Imagine you're a young Muslim American, born and raised in the United States. You have a few, minor indiscretions, and your parents believe you'll grow up and settle down if you go to Yemen to learn Arabic and find a wife. While in Yemen, you happen to meet another American who Yemeni authorities later arrest as a terror suspect. Because of that incidental contact, on your way home the FBI questions you, finds nothing, but leaves you stranded in Cairo anyway.
WASHINGTON — As a 26-year-old Muslim American man who spent 18 months in Yemen before heading home to Virginia in early May, Yahya Wehelie caught the attention of the F.B.I. Agents stopped him while he was changing planes in Cairo, told him he was on the no-fly list and questioned him about his contacts with another American in Yemen, one accused of joining Al Qaeda and fatally shooting a hospital guard.
For six weeks, Mr. Wehelie has been in limbo in the Egyptian capital. He and his parents say he has no radical views, despises Al Qaeda and merely wants to get home to complete his education and get a job.
But after many hours of questioning by F.B.I. agents, he remains on the no-fly list. When he offered to fly home handcuffed and flanked by air marshals, Mr. Wehelie said, F.B.I. agents turned him down.

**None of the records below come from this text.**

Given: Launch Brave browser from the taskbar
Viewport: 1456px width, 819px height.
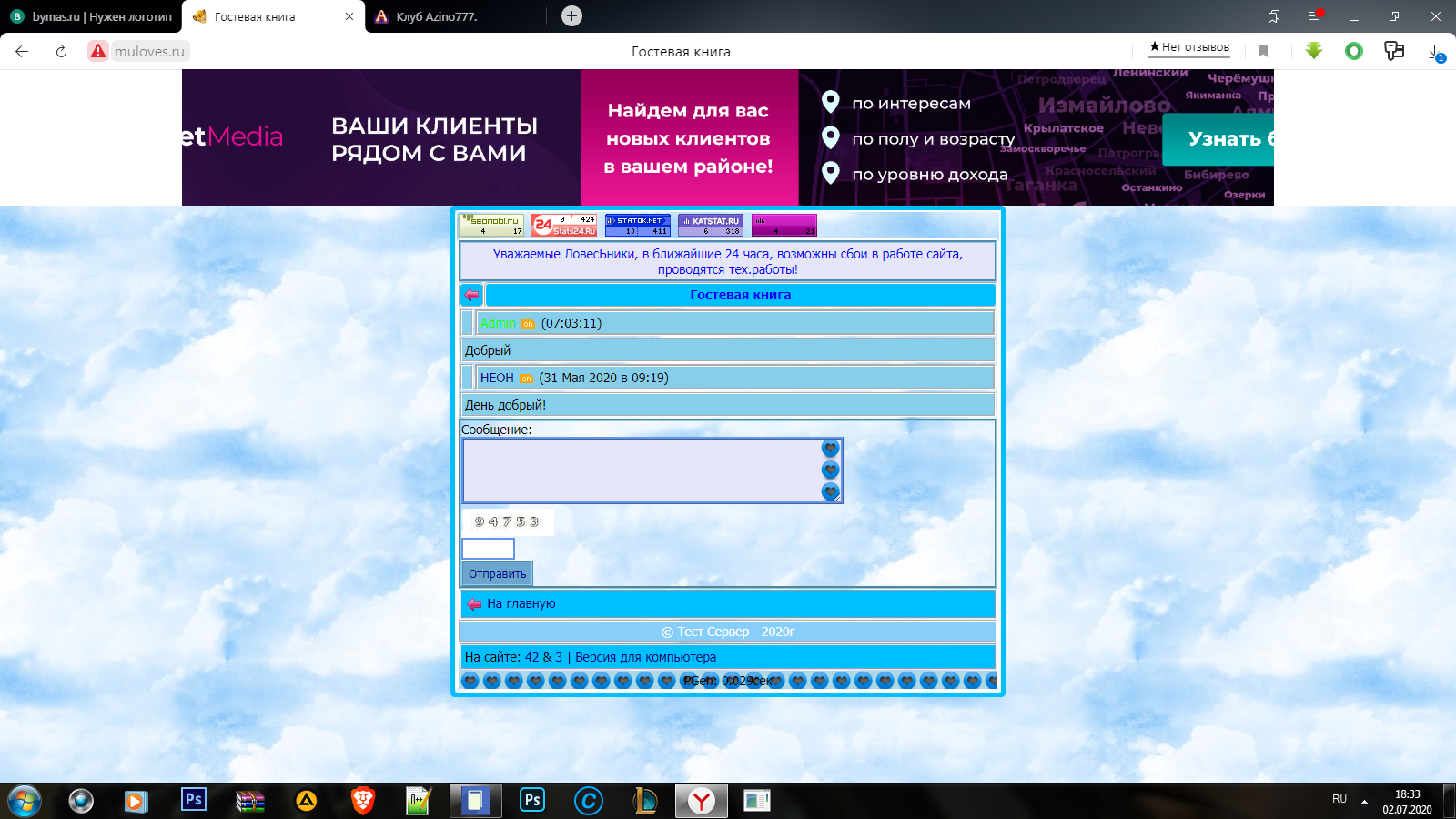Looking at the screenshot, I should (363, 801).
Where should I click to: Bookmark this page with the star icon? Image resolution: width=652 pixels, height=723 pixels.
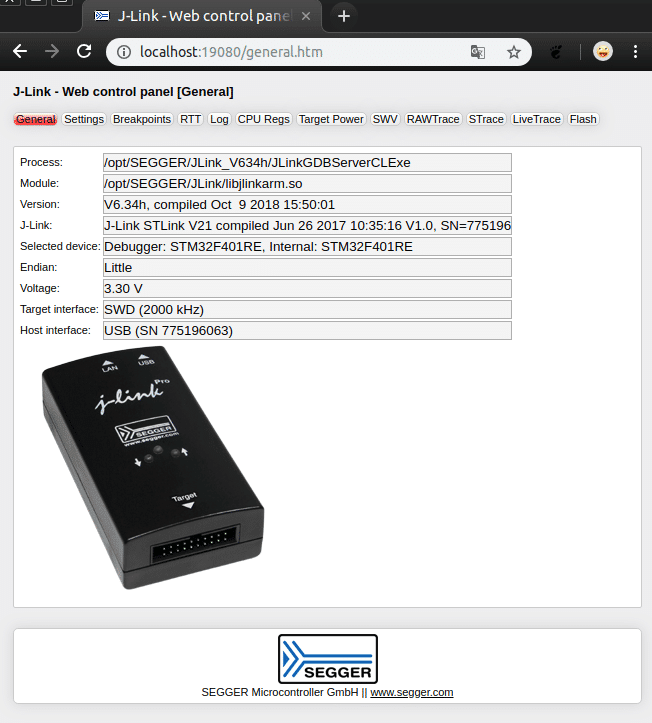coord(514,52)
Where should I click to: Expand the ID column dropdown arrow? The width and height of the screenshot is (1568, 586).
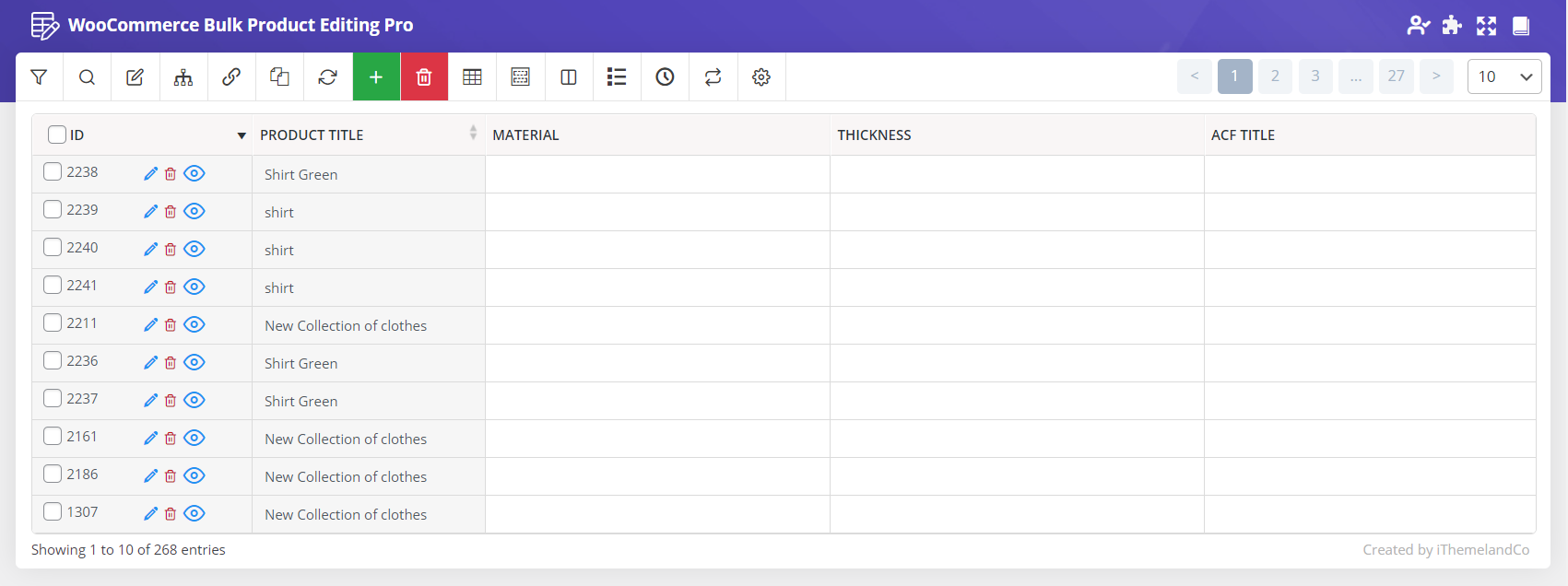point(242,135)
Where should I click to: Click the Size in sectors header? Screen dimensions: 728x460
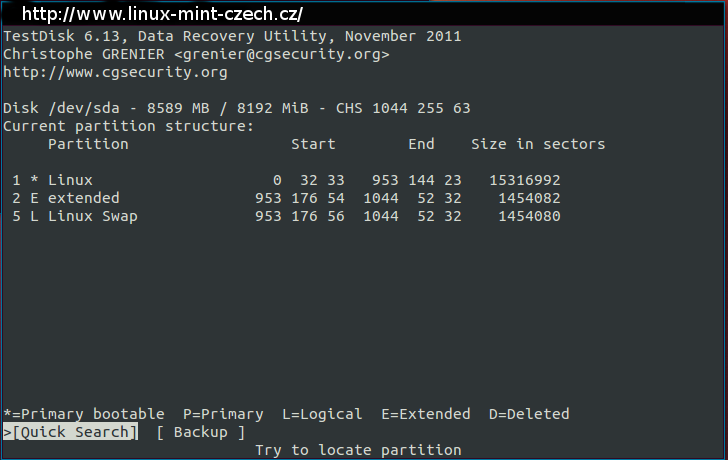538,144
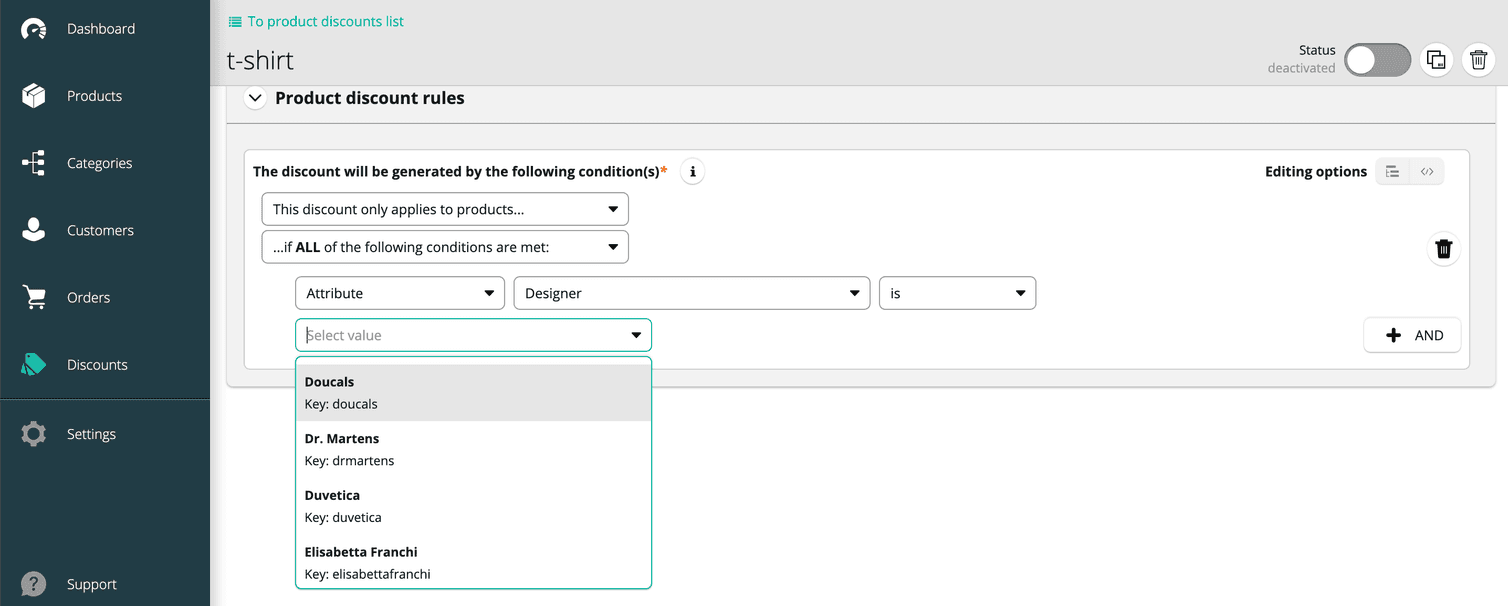Remove the condition group with trash icon

point(1443,248)
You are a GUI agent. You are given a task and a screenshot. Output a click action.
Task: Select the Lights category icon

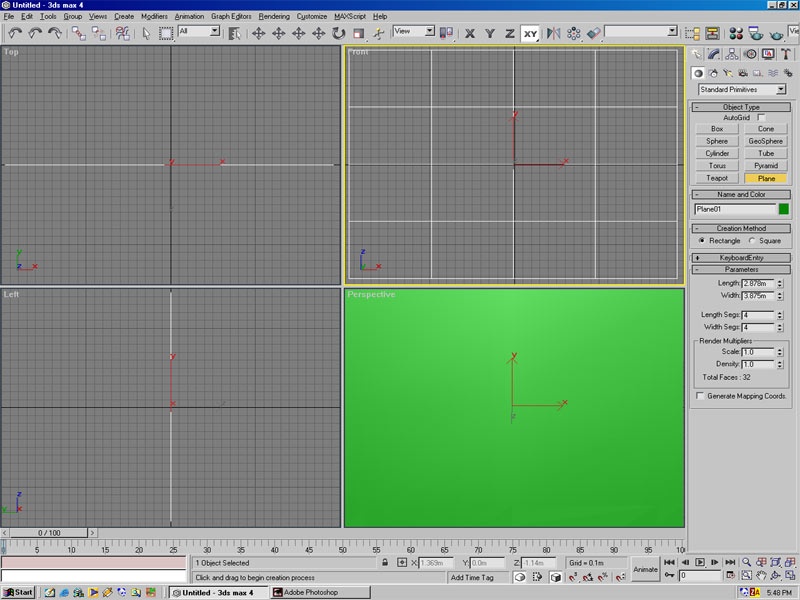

“The lady told me that Columbus sailed the ocean blue a long time ago when there were no planes,” Mr. Wehelie said in a telephone interview from Cairo. “I’m an innocent American in exile, and I have no way to get home.”
....
At least three Americans have been detained in recent weeks by the Yemeni authorities on suspicion of terrorist connections, and civil liberties advocates have identified a half-dozen Americans or legal United States residents on the no-fly list who are stranded abroad, most of them after visiting Yemen.
....
...Yahya Wehelie’s younger brother, Yusuf, 19, who was stopped with him in Cairo, faced a shorter but even more harrowing time in Egypt. Questioned first by the F.B.I., Yusuf was later held for three days by Egyptian security officers, blindfolded, chained to a wall and roughed up before being allowed to travel home May 12, he said in an interview.
The American Civil Liberties Union says it has been contacted by a dozen people who say they have been improperly placed on the no-fly list since December, half of them Americans abroad.
It certainly would appear that FBI is using the no-fly list to exile American citizens, to banish them. Sure, you can come home, they say, just not by airplane. There are means of getting off of the no-fly lists if you are on it because of mistaken identity or a similar circumstance, but those exceptions don't cover Wehelie, or apparently the half-dozen others civil liberties groups have identified who are also in this limbo. If there is reasonable suspicion to keep these people on a no-flly list, bring them home, conduct a proper investigation and either prosecute them or take them off of the no-fly list.
It could be worse, as Adam Serwer points out. Under the Bush administration, similar circumstances ended up with Canadian citizen Maher Arar being rendered to Syria to be tortured. Not being as bad as torture, however, is not good enough for the Obama administration. Exile isn't due process.